## BEGIN RAW RECORDS

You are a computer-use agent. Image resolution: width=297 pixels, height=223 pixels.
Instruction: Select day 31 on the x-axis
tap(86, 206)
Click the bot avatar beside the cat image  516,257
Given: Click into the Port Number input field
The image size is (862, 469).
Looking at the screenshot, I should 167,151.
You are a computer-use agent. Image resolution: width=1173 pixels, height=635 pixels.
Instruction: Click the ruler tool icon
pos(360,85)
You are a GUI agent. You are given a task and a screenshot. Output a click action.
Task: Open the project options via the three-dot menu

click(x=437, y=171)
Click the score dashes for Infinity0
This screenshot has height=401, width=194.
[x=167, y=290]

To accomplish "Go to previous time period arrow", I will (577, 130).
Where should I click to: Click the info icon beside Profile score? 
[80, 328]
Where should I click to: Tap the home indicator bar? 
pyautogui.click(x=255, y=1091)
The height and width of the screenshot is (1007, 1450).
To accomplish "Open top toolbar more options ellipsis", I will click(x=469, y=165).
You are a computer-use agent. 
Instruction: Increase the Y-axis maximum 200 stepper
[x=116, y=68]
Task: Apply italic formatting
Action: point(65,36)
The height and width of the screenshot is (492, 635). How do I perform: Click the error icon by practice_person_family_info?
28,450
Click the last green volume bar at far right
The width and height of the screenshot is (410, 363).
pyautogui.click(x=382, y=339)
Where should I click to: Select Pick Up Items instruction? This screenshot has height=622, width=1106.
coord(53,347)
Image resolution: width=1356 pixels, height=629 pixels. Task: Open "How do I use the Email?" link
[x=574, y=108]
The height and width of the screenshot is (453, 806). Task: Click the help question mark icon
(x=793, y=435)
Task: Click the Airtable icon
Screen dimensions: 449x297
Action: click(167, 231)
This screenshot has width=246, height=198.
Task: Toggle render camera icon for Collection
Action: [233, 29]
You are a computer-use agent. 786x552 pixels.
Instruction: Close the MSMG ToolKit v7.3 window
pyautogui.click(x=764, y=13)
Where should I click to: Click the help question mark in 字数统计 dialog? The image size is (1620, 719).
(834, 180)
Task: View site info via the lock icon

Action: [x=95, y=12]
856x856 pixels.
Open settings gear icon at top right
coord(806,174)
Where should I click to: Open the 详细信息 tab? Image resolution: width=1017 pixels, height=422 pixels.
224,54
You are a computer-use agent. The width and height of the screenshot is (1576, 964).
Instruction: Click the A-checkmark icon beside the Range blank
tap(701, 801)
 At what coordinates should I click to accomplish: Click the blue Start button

## END RAW RECORDS

__PROBLEM REQUIREMENTS__:
Please render every line of the records above as a JSON list of strings, one string per line, with blank lines omitted.

__EXERCISE RESULT__:
[
  "You are a computer-use agent. Image resolution: width=297 pixels, height=223 pixels.",
  "Instruction: Select day 31 on the x-axis",
  "tap(86, 206)",
  "Click the bot avatar beside the cat image  516,257",
  "Given: Click into the Port Number input field",
  "The image size is (862, 469).",
  "Looking at the screenshot, I should 167,151.",
  "You are a computer-use agent. Image resolution: width=1173 pixels, height=635 pixels.",
  "Instruction: Click the ruler tool icon",
  "pos(360,85)",
  "You are a GUI agent. You are given a task and a screenshot. Output a click action.",
  "Task: Open the project options via the three-dot menu",
  "click(x=437, y=171)",
  "Click the score dashes for Infinity0",
  "This screenshot has height=401, width=194.",
  "[x=167, y=290]",
  "To accomplish \"Go to previous time period arrow\", I will (577, 130).",
  "Where should I click to: Click the info icon beside Profile score? ",
  "[80, 328]",
  "Where should I click to: Tap the home indicator bar? ",
  "pyautogui.click(x=255, y=1091)",
  "The height and width of the screenshot is (1007, 1450).",
  "To accomplish \"Open top toolbar more options ellipsis\", I will click(x=469, y=165).",
  "You are a computer-use agent. ",
  "Instruction: Increase the Y-axis maximum 200 stepper",
  "[x=116, y=68]",
  "Task: Apply italic formatting",
  "Action: point(65,36)",
  "The height and width of the screenshot is (492, 635). How do I perform: Click the error icon by practice_person_family_info?",
  "28,450",
  "Click the last green volume bar at far right",
  "The width and height of the screenshot is (410, 363).",
  "pyautogui.click(x=382, y=339)",
  "Where should I click to: Select Pick Up Items instruction? This screenshot has height=622, width=1106.",
  "coord(53,347)",
  "Image resolution: width=1356 pixels, height=629 pixels. Task: Open \"How do I use the Email?\" link",
  "[x=574, y=108]",
  "The height and width of the screenshot is (453, 806). Task: Click the help question mark icon",
  "(x=793, y=435)",
  "Task: Click the Airtable icon",
  "Screen dimensions: 449x297",
  "Action: click(167, 231)",
  "This screenshot has width=246, height=198.",
  "Task: Toggle render camera icon for Collection",
  "Action: [233, 29]",
  "You are a computer-use agent. 786x552 pixels.",
  "Instruction: Close the MSMG ToolKit v7.3 window",
  "pyautogui.click(x=764, y=13)",
  "Where should I click to: Click the help question mark in 字数统计 dialog? The image size is (1620, 719).",
  "(834, 180)",
  "Task: View site info via the lock icon",
  "Action: [x=95, y=12]",
  "856x856 pixels.",
  "Open settings gear icon at top right",
  "coord(806,174)",
  "Where should I click to: Open the 详细信息 tab? Image resolution: width=1017 pixels, height=422 pixels.",
  "224,54",
  "You are a computer-use agent. The width and height of the screenshot is (1576, 964).",
  "Instruction: Click the A-checkmark icon beside the Range blank",
  "tap(701, 801)",
  " At what coordinates should I click to accomplish: Click the blue Start button"
]